I've resisted crab drugs for now whilst im CIS although I'd lean towards Copaxone if I did have to choose one. What worries me about these drugs is how pharma never discloses details of patients who faired worse on the drugs and I don't just mean side effects but more those who've seen their disease progress faster on the drugs ("we will just say these dropped out"), and how the description of the mechanism of action always includes something like "it is not fully understood how the drug works..", that just isn't encouraging to me.

[HarryZ]

if there was no profit to be had in the medical industry it’s unlikely we would get the advances we do.
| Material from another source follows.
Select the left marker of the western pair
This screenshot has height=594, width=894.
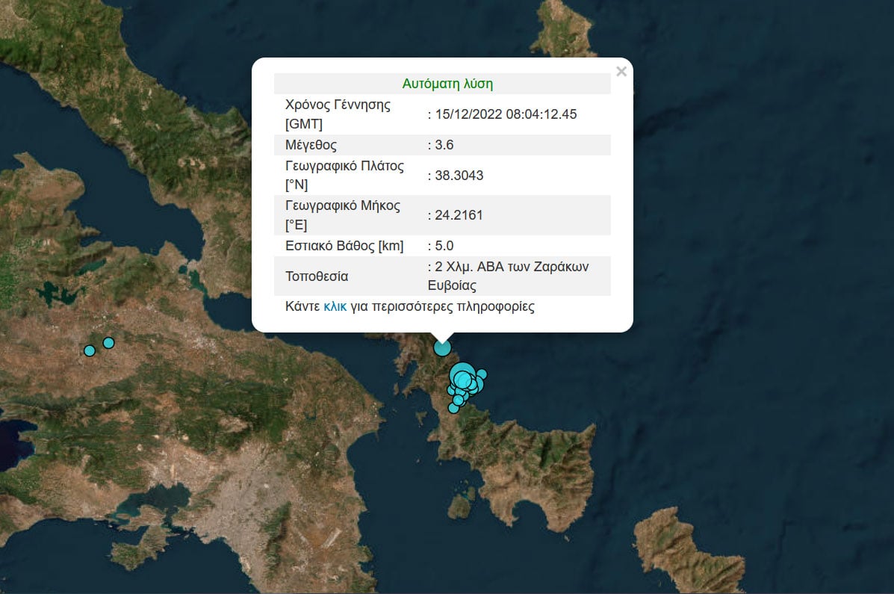click(x=90, y=350)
There wouldnt be the incentive for large companies to invest billions to bring a product to market. Many great achievements are overshadowed by the corruption.

Yes, you have a point there but most initial medical discoveries are produced by the universities and the drug companies cherry pick those that promise a big return. And these same companies spend far more on marketing and sales than they do on actual research.

I think an MS patient must consider this when viewing studies… There is no money to be made in the studies pertaining to diet, LDN, Inosine, excersize or many other treatments, so I accept them. I view studies on drugs that make corporations billions with a bit more skepticism. Even so I started Copaxone... The mechanism of action has me intrigued more than the efficacy studies.

A MS patient who researchers on the internet has this ability but most rely on their doctors for info. As for Copaxone...you realize that in its initial trials for FDA approval, it failed. Data manipulation finally got it just to the end point numbers needed. The Cochran Group stated Copaxone was all but useless in the treatment of MS. Some patients swear by it. Others say it did them no good at all. It's in the scientific approved category. Makes you wonder! Makes it more than difficult for MS patients to figure out what medication, if any, to take.